The Sunday between Christmas and New Year’s, my pastor preached to us from Ephesians 5 and challenged us to make the most of 2020. His first point from the text was to make the most of the time we have. It resonated with me. The struggle with priorities and time really comes down to figuring out how to live as God would have me to. I know that God wants me to invest in people and relationships, and this does not come naturally or easily for me. There is a reason that the Scriptures instruct that love is the most important virtue and greatest command for the believer (1 Cor. 13, 1 John 4). We are called to demonstrate God’s love to others. Some of this can be done in the course of everyday life and work. But there is much more that requires me to set aside time and to dedicate my attention to the needs of someone else.
Not too long ago, I had to figure out how to tighten up my time budget so that I could prepare for both a professional exam and a move that were happening the same week. I think the more I work on time management, the more ambitious I become. I am more concerned than ever about following through, even on the little things. I want to be more intentional when it comes to giving time to the people in my life. I do fairly well at following through on things for my sponsor children, but what about my nephews, who have always been so dear to me? One is writing a novel, and I never seem to find the time to read it. I know better than anyone how much it hurts when people say they will read your writing, and then don’t follow through. And my sister has projects that she wants my help with, yet each weekend those always come second to finishing my blog.

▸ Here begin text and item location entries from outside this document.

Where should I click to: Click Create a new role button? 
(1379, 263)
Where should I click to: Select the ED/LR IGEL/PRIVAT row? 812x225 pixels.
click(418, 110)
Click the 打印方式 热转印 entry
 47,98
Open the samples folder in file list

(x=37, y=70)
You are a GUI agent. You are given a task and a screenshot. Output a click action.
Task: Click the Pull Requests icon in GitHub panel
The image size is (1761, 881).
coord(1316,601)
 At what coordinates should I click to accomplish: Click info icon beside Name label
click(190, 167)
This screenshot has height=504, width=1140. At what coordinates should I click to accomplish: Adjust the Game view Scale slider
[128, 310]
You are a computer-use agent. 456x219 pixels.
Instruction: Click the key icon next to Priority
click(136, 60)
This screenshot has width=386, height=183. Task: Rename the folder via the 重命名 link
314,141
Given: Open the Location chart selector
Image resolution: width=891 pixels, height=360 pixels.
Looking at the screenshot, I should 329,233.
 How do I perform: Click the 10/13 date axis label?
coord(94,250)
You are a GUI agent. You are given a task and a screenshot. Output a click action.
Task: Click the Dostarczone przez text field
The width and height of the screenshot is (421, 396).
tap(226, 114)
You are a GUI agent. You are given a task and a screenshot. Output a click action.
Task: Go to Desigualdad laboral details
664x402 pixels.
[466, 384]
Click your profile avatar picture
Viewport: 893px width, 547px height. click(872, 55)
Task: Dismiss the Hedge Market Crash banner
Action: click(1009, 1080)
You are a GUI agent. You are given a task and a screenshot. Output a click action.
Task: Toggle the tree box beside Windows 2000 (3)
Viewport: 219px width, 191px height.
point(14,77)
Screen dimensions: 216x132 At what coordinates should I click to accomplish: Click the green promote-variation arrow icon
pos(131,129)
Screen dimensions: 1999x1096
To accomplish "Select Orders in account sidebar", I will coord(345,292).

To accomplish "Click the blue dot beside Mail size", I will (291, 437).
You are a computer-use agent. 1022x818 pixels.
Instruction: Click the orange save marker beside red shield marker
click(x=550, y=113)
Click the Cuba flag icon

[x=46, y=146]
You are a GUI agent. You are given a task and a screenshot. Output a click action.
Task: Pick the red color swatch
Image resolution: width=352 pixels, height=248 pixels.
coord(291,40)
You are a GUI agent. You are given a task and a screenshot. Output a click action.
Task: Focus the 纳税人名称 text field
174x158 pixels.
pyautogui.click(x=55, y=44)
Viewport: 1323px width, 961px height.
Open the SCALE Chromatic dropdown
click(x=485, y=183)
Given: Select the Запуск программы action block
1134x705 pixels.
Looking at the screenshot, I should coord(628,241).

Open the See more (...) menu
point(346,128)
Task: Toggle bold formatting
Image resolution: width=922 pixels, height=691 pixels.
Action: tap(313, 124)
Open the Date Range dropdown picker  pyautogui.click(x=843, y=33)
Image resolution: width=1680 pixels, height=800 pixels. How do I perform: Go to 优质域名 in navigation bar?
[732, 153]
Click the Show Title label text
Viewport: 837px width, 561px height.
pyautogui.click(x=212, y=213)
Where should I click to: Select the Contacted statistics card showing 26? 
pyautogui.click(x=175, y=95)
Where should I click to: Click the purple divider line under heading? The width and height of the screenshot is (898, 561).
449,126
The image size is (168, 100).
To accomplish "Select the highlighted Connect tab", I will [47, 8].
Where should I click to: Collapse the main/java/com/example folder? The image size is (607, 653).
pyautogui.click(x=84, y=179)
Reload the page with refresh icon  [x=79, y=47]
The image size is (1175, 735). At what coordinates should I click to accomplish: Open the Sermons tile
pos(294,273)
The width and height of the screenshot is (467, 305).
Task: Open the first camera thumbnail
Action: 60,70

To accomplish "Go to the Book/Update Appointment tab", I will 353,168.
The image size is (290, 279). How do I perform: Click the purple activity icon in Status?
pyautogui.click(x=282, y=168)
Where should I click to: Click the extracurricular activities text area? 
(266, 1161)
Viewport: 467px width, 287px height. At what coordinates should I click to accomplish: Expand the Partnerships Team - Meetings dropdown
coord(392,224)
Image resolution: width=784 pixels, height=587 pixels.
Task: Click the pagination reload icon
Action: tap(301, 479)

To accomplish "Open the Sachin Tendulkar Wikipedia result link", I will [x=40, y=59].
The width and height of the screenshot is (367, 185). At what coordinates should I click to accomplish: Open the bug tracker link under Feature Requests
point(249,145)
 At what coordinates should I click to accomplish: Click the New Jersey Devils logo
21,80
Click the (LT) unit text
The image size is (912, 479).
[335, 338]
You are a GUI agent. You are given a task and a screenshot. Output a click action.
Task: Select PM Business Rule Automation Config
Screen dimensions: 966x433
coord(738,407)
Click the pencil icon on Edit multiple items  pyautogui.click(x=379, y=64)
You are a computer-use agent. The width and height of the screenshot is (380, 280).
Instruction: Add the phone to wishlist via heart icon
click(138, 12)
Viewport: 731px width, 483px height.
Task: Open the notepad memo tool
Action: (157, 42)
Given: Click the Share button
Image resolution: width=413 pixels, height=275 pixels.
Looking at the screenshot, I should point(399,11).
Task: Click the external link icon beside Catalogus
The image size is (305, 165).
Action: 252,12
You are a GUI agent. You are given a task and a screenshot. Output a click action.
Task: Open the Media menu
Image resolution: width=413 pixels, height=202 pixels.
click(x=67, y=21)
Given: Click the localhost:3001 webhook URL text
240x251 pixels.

So teach us to number our days
that we may get a heart of wisdom.
Satisfy us in the morning with your steadfast love,
that we may rejoice and be glad all our days.
Make us glad for as many days as you have afflicted us,
and for as many years as we have seen evil.
Psalms 90:12, 14-15
I want to figure out how to capture the bits of time that I am wasting. Extra time is there, somewhere, in between other things I am doing. Even when I have to-do lists, and I love a list almost as much as I love crossing things off from it, there are always items that get prioritized last, and never seem to get done. I settle for completing eighty or ninety percent of my list because I run out of time in the day. Those things which are most necessary to my own life and comfort get done first. I don’t mean leisure activities, but the daily maintenance of my first-world lifestyle. Something needs to give in my schedule so that I can do the many things that I want to do, not just for myself, but for others. I think I need to change my priorities.
I suspect that I sound like a broken record, but I feel strongly that if I am not growing, I will be regressing. And I don’t want to settle for whatever I perceive to be the average Christian life. I want to be an extraordinary servant of God; I don’t want to hold back anything that I have to give. I don’t want to let the Devil lull me into a lukewarm slumber of complacency. So I am going to push myself to manage my time a little better. I am going to identify where time is wasted so that I can reclaim it “because the days are evil.”